Countess Ekaterina Fyodorovna Tolstaya, married name Junge (; 24 November 1843 – 20 January 1913) was a Russian painter from the Tolstoy family.

Biography 
Junge was born in Saint Petersburg in 1843 to Count Fyodor Petrovich Tolstoy. She was the second cousin to Leo Tolstoy. Her father was Vice-President of the Imperial Academy of Arts.

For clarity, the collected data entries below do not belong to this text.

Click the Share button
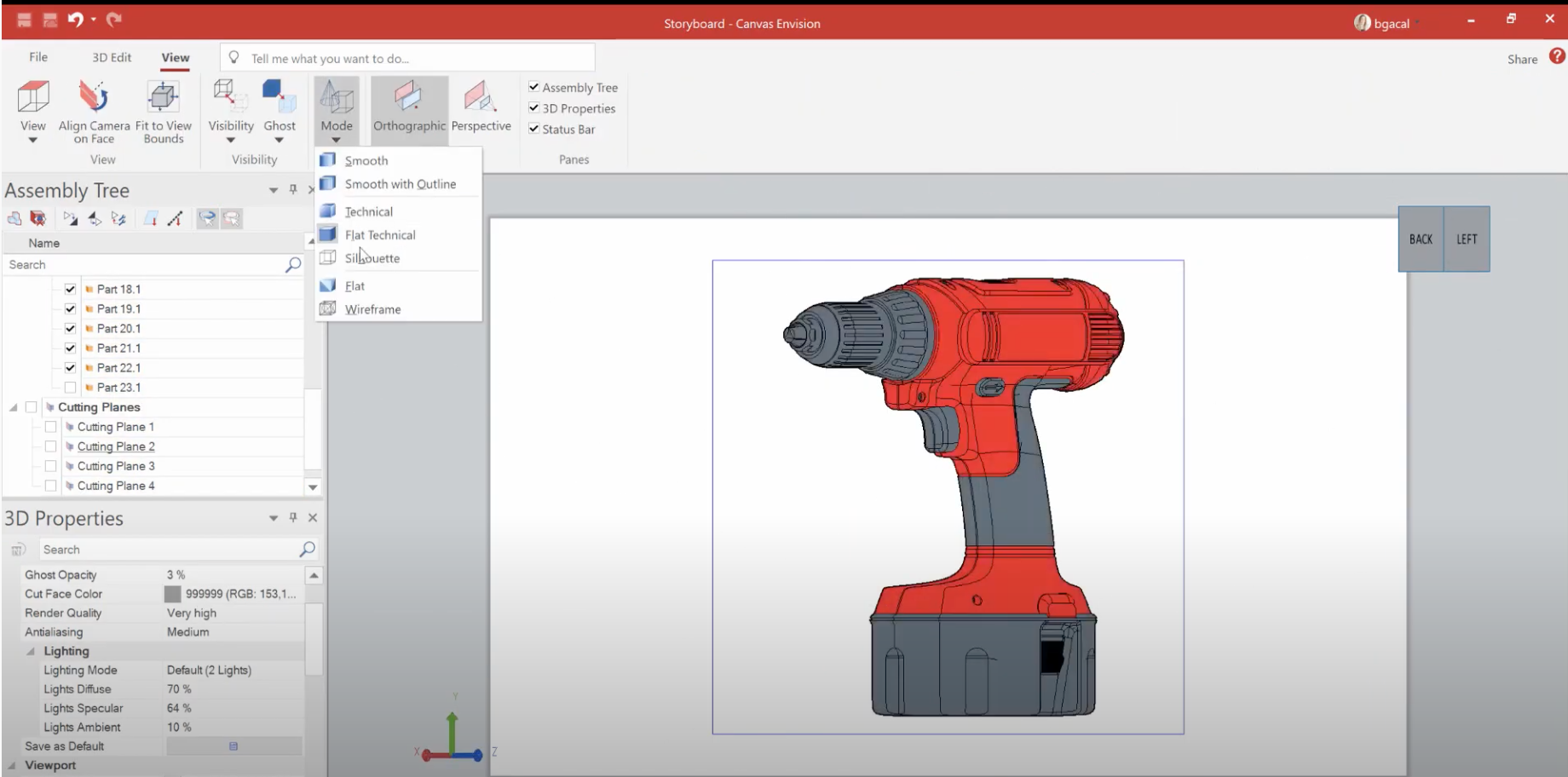This screenshot has height=777, width=1568. coord(1522,59)
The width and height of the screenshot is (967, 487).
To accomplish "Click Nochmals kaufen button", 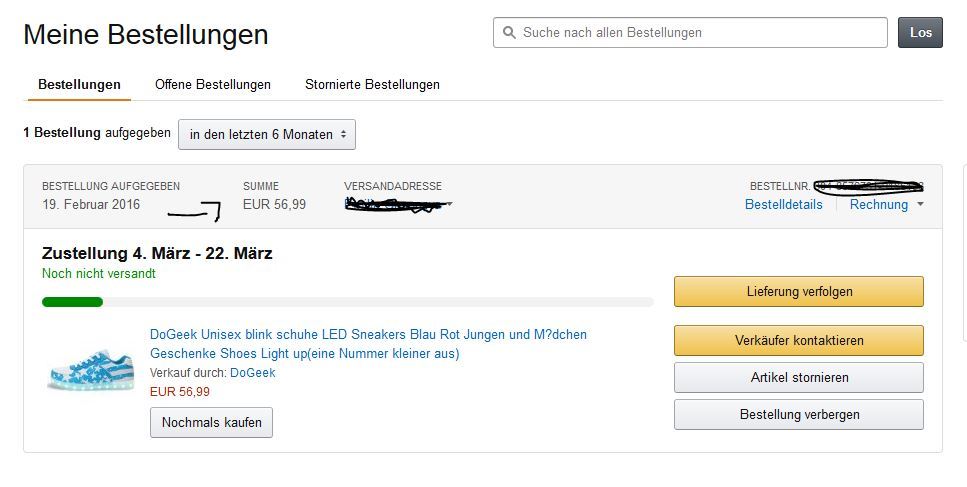I will (x=212, y=422).
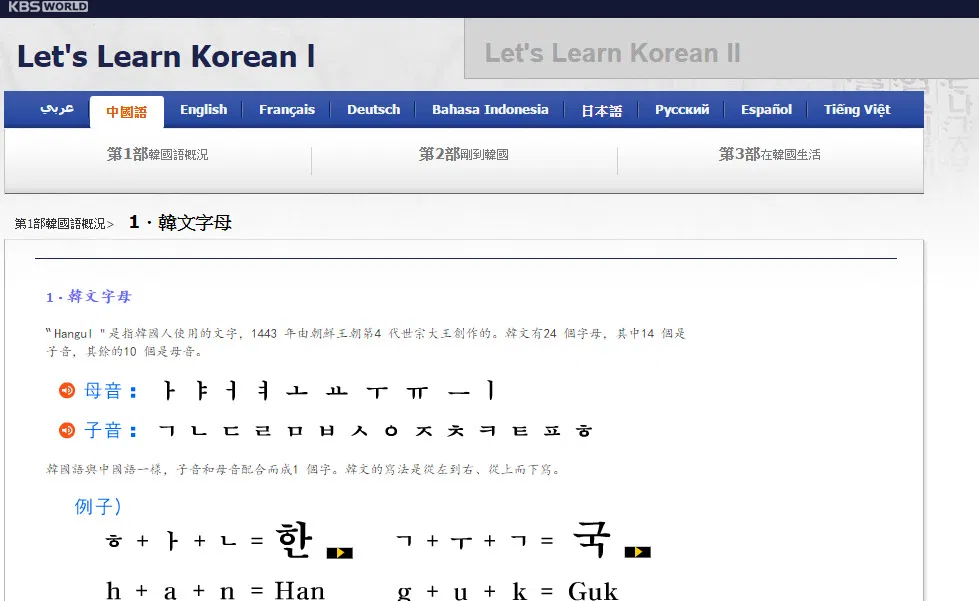Click the KBS World logo
The width and height of the screenshot is (979, 601).
point(47,7)
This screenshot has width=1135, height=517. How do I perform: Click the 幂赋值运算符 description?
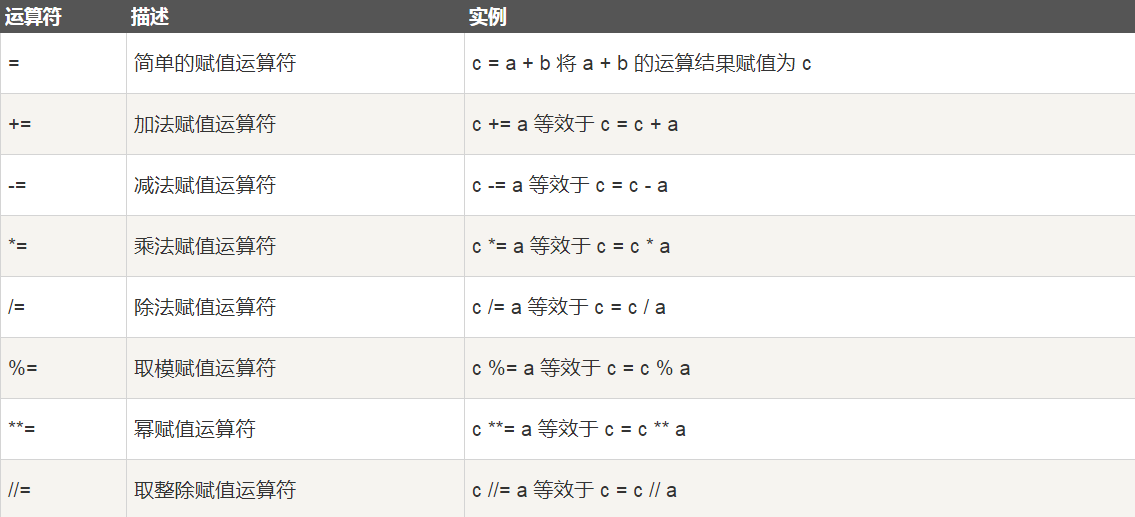point(195,430)
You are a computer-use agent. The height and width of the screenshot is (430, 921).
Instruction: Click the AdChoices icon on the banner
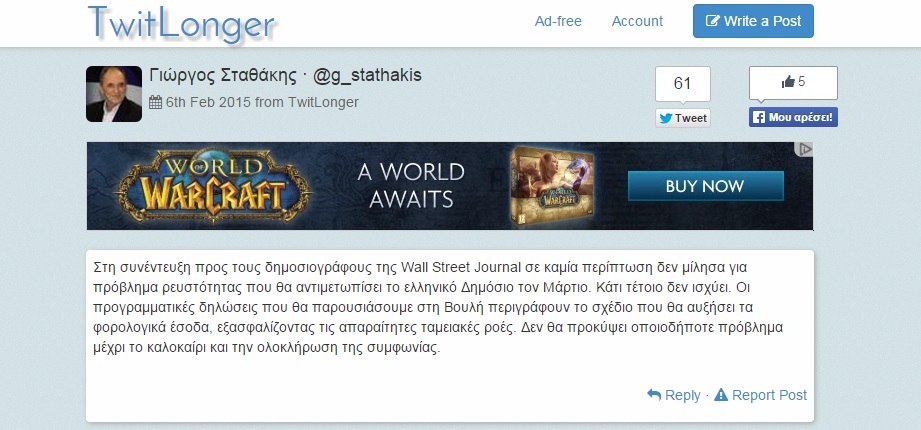pyautogui.click(x=804, y=149)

Countess Tolstaya hosted a liberal salon in Saint Petersburg. She married  Professor Eduard Junge, a notable ophthalmologist, in 1863. After the professor settled into retirement, the couple bought a large tract of land at the Crimean coast. They later sold parcels of land for villa sites, giving birth to the resort village of Koktebel. The spouses lived separately after 1890.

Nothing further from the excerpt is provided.